France’s triumph in the Davis Cup shows what a conspiratorial community can achieve. The German national team can also take an example of this.

And that really was it then with the big decisions of the tennis year 2017. With the Davis Cup winner France, who did not do justice to his role as the favourite, but finally did justice to his role as expected. Of course, after this weekend, the question of what-if question arises again, i. e. speculation as to what the first-round loser Germany (against the eventual finalist Belgium) could have achieved in a final match – with the Zverev brothers, Kohlschreiber and Struff.
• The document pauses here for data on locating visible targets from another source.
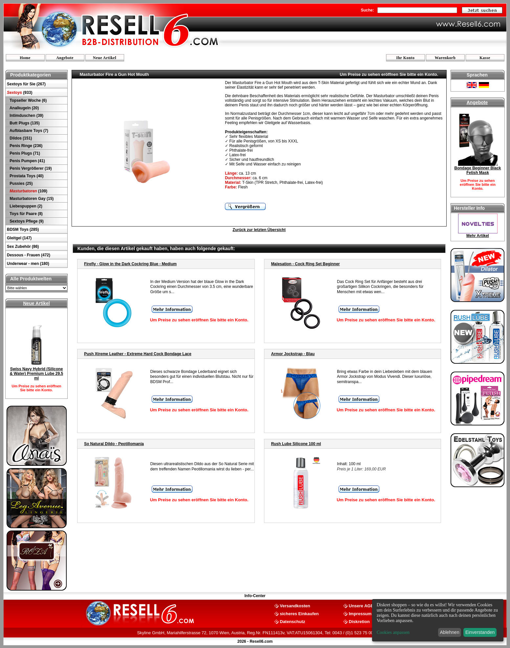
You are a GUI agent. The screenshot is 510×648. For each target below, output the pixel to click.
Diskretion (359, 621)
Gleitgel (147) (19, 238)
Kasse (484, 57)
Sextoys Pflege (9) (26, 221)
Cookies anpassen (393, 632)
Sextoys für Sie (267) (26, 84)
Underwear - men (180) (28, 263)
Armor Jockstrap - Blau (293, 354)
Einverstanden (480, 632)
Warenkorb (445, 57)
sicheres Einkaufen (299, 613)
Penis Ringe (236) (25, 145)
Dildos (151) (20, 138)
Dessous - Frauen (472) (28, 255)
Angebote (65, 57)
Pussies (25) (21, 183)
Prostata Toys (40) (26, 176)
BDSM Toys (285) (23, 229)
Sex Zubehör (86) (23, 246)
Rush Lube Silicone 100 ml (296, 444)
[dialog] (437, 620)
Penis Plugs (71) (24, 153)
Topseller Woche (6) (28, 100)
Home (25, 57)
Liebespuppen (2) (25, 206)
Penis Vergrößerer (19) (30, 168)
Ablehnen (449, 632)
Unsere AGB (361, 605)
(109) (28, 191)
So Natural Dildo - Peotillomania (114, 444)
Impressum (360, 613)
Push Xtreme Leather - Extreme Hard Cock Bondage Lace (137, 354)
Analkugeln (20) (24, 108)
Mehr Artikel (477, 235)
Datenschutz (292, 621)
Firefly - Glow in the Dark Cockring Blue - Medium (130, 264)
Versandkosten (295, 605)
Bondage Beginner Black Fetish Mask (477, 170)
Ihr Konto (405, 57)
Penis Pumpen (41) (27, 161)
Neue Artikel (104, 57)
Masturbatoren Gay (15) (31, 198)
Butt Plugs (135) (24, 123)
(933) (19, 92)
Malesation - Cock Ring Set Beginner (305, 264)
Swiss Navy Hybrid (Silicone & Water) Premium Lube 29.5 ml (36, 373)
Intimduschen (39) (26, 115)
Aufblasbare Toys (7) (28, 130)
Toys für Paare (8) (26, 213)
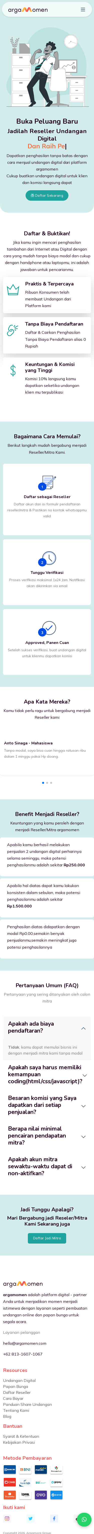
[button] (43, 783)
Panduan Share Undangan (27, 1404)
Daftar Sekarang (47, 195)
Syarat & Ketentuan (21, 1436)
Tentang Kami (16, 1410)
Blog (7, 1416)
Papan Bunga (15, 1386)
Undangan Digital (19, 1380)
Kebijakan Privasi (19, 1442)
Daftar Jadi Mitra (47, 1238)
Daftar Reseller (17, 1392)
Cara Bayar (13, 1398)
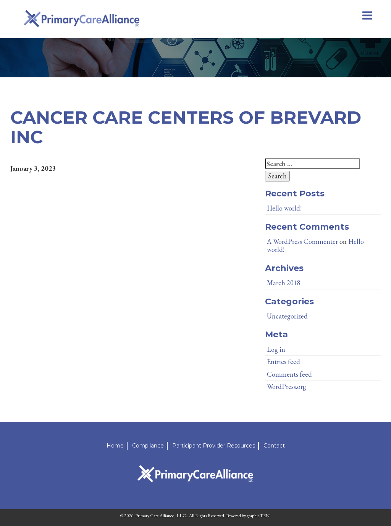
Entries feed (283, 361)
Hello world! (284, 208)
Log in (276, 349)
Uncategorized (287, 316)
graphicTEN (258, 516)
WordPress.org (286, 386)
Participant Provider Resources (213, 445)
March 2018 (284, 282)
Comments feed (289, 374)
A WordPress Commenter (302, 241)
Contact (274, 445)
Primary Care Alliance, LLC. (161, 516)
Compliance (148, 445)
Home (115, 445)
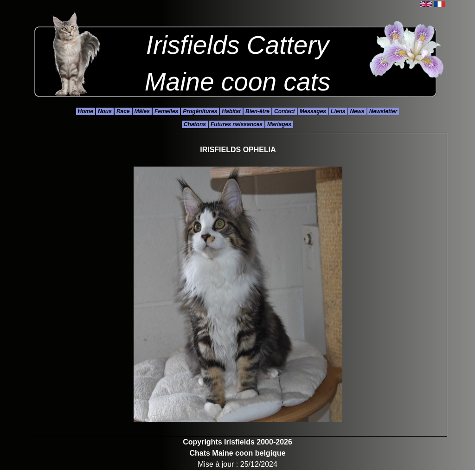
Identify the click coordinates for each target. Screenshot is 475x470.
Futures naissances (237, 124)
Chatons (195, 124)
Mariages (279, 124)
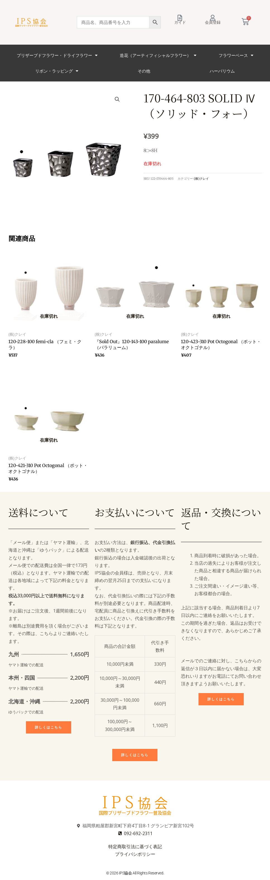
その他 (144, 71)
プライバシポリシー (135, 854)
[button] (117, 99)
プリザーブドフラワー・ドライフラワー (57, 55)
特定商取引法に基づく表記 (135, 846)
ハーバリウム (222, 71)
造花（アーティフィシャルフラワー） (158, 55)
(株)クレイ (201, 179)
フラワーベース (236, 55)
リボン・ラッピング (56, 71)
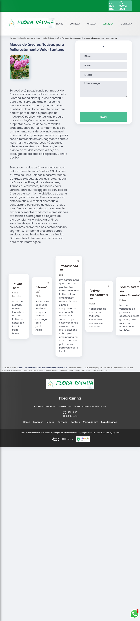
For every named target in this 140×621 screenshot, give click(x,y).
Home (59, 23)
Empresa (75, 23)
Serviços (108, 23)
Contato (126, 23)
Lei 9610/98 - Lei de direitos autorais (95, 370)
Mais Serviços (109, 422)
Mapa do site (90, 422)
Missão (91, 23)
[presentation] (103, 104)
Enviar (103, 117)
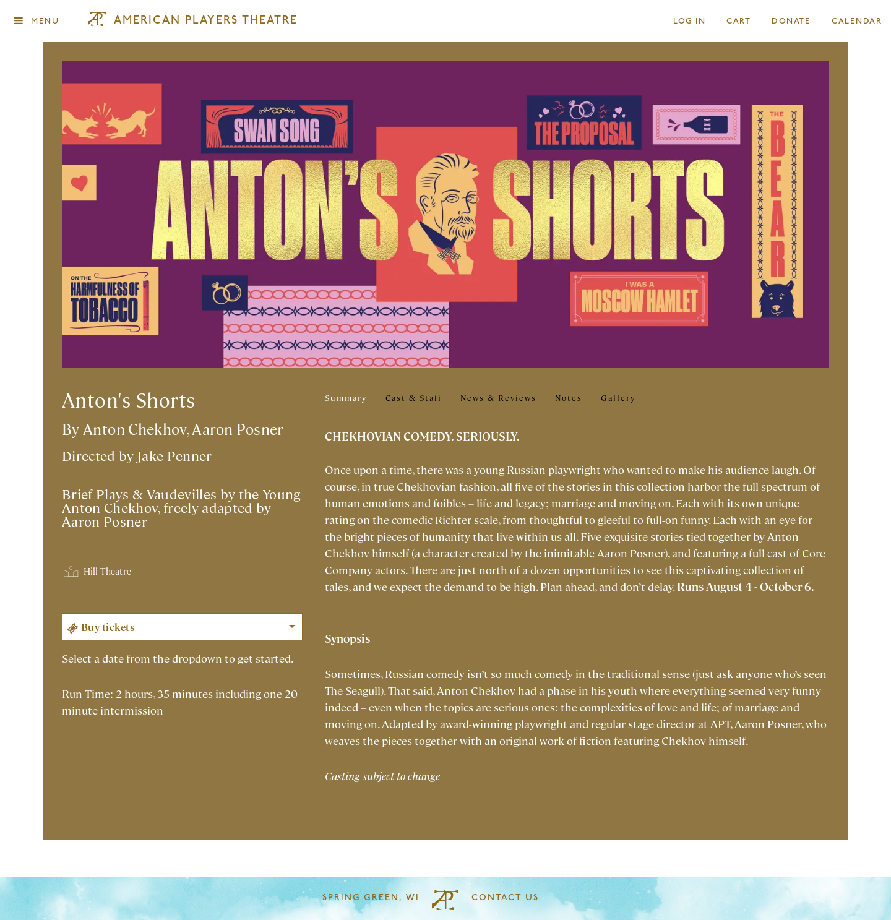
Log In (690, 21)
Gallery (618, 397)
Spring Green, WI (371, 898)
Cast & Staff (413, 397)
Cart (739, 21)
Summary (346, 397)
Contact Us (505, 898)
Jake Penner (174, 455)
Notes (568, 397)
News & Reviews (498, 397)
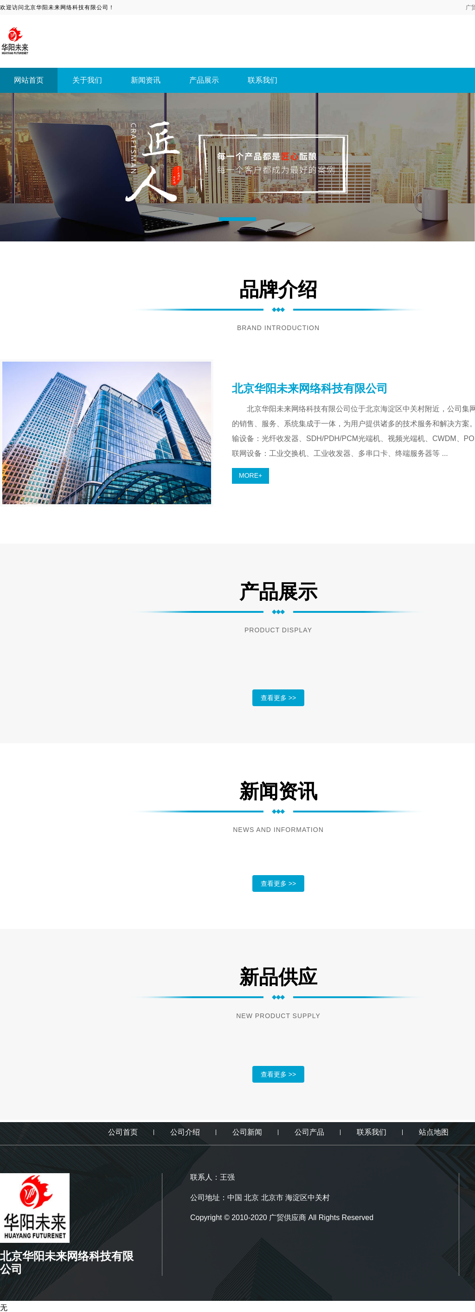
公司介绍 (185, 1132)
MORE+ (250, 475)
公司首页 (123, 1132)
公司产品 (309, 1132)
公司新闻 (247, 1132)
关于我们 (87, 80)
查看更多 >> (278, 697)
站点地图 (434, 1132)
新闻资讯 (145, 80)
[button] (237, 219)
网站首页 (29, 80)
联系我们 (262, 80)
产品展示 (204, 80)
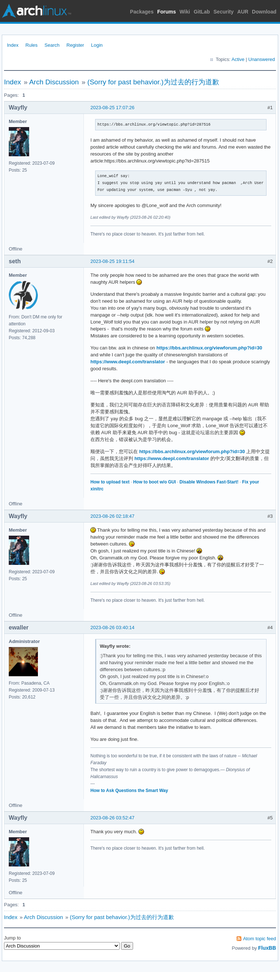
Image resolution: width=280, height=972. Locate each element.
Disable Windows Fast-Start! (208, 482)
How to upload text (109, 482)
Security (224, 12)
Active (238, 59)
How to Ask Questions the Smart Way (129, 790)
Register (75, 45)
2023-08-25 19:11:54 (112, 261)
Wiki (185, 12)
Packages (142, 12)
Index (13, 45)
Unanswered (261, 59)
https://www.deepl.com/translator (127, 361)
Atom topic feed (259, 938)
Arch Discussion (54, 82)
And one might suspect that nothing more than the brave, bold Belgium with its outstandingly outstanding David Goffin, who scored two individual points. Alexander Zverev showed signs of fatigue during the ATP World Tour Final, whether he could have pulled himself up to a massive effort in the Davis Cup final, remains questionable. In addition, the other Germans didn’t have a golden tennis fall either. At the end of the day, we should be happy that relegation to the second division has been avoided and that a new start can be made in the world group next year.

France appears to be the logical winner of this competition, which in 2017 also developed its charisma mainly in those countries that were involved in the final match for the cup. The golden generation of the Grande Nation is talked about with pleasure, but as individualists they have almost all fallen behind their possibilities – whether Richard Gasquet, Jo-Wilfried Tsonga or Gael Monfils, who did not compete in the final. In the widely acclaimed breadth, the French are superb, but none of the musketeers have been able to intervene in the last decade in the power play around the very exquisite world rankings and titles.

Only the big four played the beat, Roger Federer, Rafael Nadal, Novak Djokovic and Andy Murray. And the only troublemaker for this group of extraordinary gentlemen was the muscleman Stan Wawrinka. However, France only joined the circle of many Grand Slam nations which, despite the lavish proceeds from the major competitions, did not produce any more champions on the tennis tour – this applies to the USA as well as to Australia. Only the British were the last ones to cut Murray out of line.

However, the Davis Cup victory corresponds to a tennis feeling typical of France, namely the ideal of a conspiratorial community fighting its way to victory. Hardly any other country lives and loves the Davis Cup as much as France, which applies to players and fans alike. And for a man like Captain Yannick Noah, the last French Grand Slam winner.

As early as the 1990s, when the Davis Cup was of much greater significance worldwide, France was involved in major Davis Cup dramas on a number of occasions, including the victory over the USA in Lyon in 1991. Henri Leconte and Guy Forget formed the French core team against the superstars Pete Sampras and Andre Agassi and the world-class double flat Seguso. Charismatic captain even then: Yannick Noah. Monsieur Coupe Davis.